- US theatrical release poster
- Directed by: Edmond T. Gréville
- Written by: Richard Llewellyn (play and screenplay)
- Produced by: Edward Dryhurst
- Starring: Carole Landis Derek Farr Joseph Calleia Stanley Holloway Nigel Patrick
- Cinematography: Hone Glendining
- Edited by: David Newhouse
- Music by: Charles Williams
- Production company: Associated British Picture Corporation
- Distributed by: Pathé Pictures
- Release date: 28 September 1948;
- Running time: 95 minutes
- Country: United Kingdom
- Language: English
- Budget: £136,500
- Box office: £163,159 (UK)

= Noose (1948 film) =

Noose (U.S. title: The Silk Noose) is a 1948 British comedy crime film, directed by Edmond T. Gréville and starring Carole Landis, Joseph Calleia and Derek Farr. It was written by Richard Llewellyn based on his play of the same title. The film is part of the cycle of Britain spiv films produced between 1945 and 1950.

==Plot==
Set in then contemporary post-war London, Noose is the story of black market racketeers who face attempts to bring them to justice by an American fashion journalist, her ex-army fiancé and a gang of honest toughs from a local gym. The normally gentlemanly and urbane Nigel Patrick is cast as a cockney spiv.
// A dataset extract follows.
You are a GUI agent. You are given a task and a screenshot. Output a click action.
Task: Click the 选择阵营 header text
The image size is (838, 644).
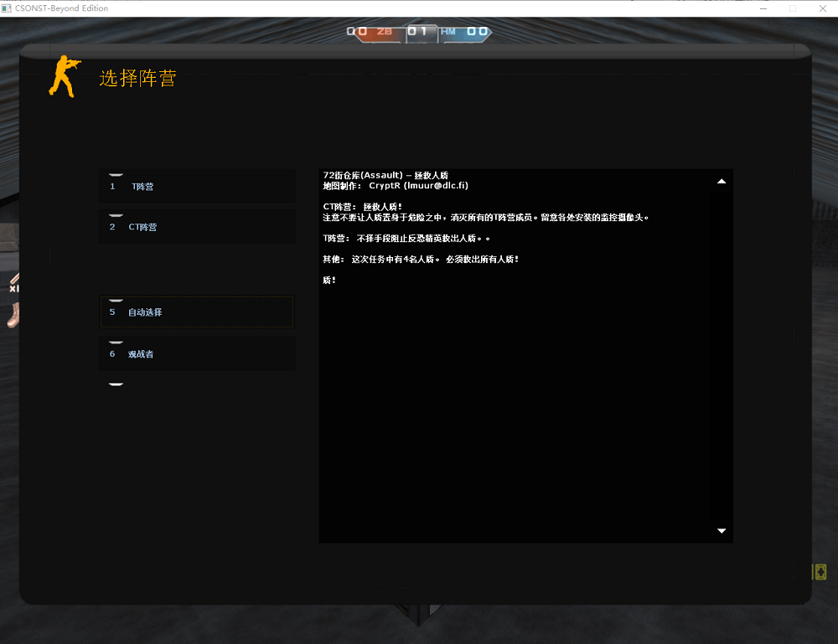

The gangs hang around Bason's Gymnasium and Sugiani's nightclub, The Blue Moon. Sugiani has worked his way up from the gutter since arriving in Britain from Italy.

==Cast==
- Carole Landis as Linda Medbury
- Joseph Calleia as Sugiani
- Derek Farr as Captain Jumbo Holle
- Stanley Holloway as Inspector Rendall
- Nigel Patrick as Bar ("Gorm") Gorman
- John Slater as Pudd'n Bason
- Edward Rigby as Slush
- Leslie Bradley as Basher
- Reginald Tate as the editor
- Hay Petrie as the barber
- John Salew as Greasey Anderson
- Ruth Nixon as Annie Foss
- Carol van Derman as Marcia Lane

==Production==
It was shot at Teddington Studios with sets designed by the art director Bernard Robinson.

==Reception==

=== Box office ===
Trade papers called the film a "notable box office attraction" in British cinemas in 1948. As of 1 April 1950 the film earned net box office receipts in the UK of £498,800 and distributor's gross receipts of £119,229 of which £74,918 went to the producer.

=== Critical ===
The Monthly Film Bulletin wrote: "Based on the play of the same name, the film moves at a smart pace from start to finish. The characterisation is sure, there is much humour, and a large cast responds well to alert direction. Of individual performances, that of Nigel Patrick stands out with startling effect. Joseph Calleia is suitably ruthless as the Black Market chief, and Hay Petrie makes a brief but sinister appearance as a barber. Carole Landis is both clever and attractive as Linda and a delectable study in dead-pan technique comes from Carol Van Derman."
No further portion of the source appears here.